Paladini, riven with guilt about his wife’s death, abandons the office and decamps to a park bench directly opposite his daughter’s school. Here, while ostensibly standing guard, Paladini encounters locals, strangers, friends and family (including Valeria Golino’s unhinged sister-in-law Marta, and Alessandro Gassman’s impossibly suave brother Carlo), who force him to face some uncomfortable questions: How much did he really love his wife? How much did he know her? And how much does he know himself?
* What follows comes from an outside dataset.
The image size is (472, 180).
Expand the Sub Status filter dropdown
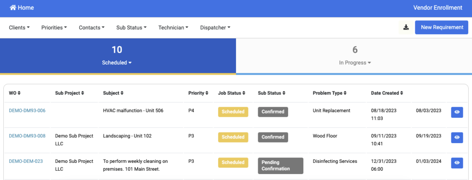pos(131,27)
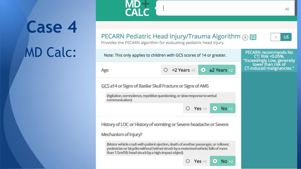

In all this Moretti, present in nearly every scene, like an open wound, is ineffably empathetic. It speaks volumes for his sad hangdog features and avuncular demeanour that the movie’s most uncomfortable moment is a despondent rough-sex scene between Moretti and Eleonora (Isabelle Ferrari). Elsewhere, the self-reflection is undercut by the quality of top-flight talent in supporting roles (including Roman Polanski as a company CEO) and a slew of immaculately crafted one-liners.
In the bracing opening moments, for instance, in a wealthy coastal resort, when Paladini and Carlo save two female bathers from drowning but are casually rebuffed by the locals, Carlo muses, in what has to be one of the year’s standout lines: “We saved two bitches on a beachful of shitheads!”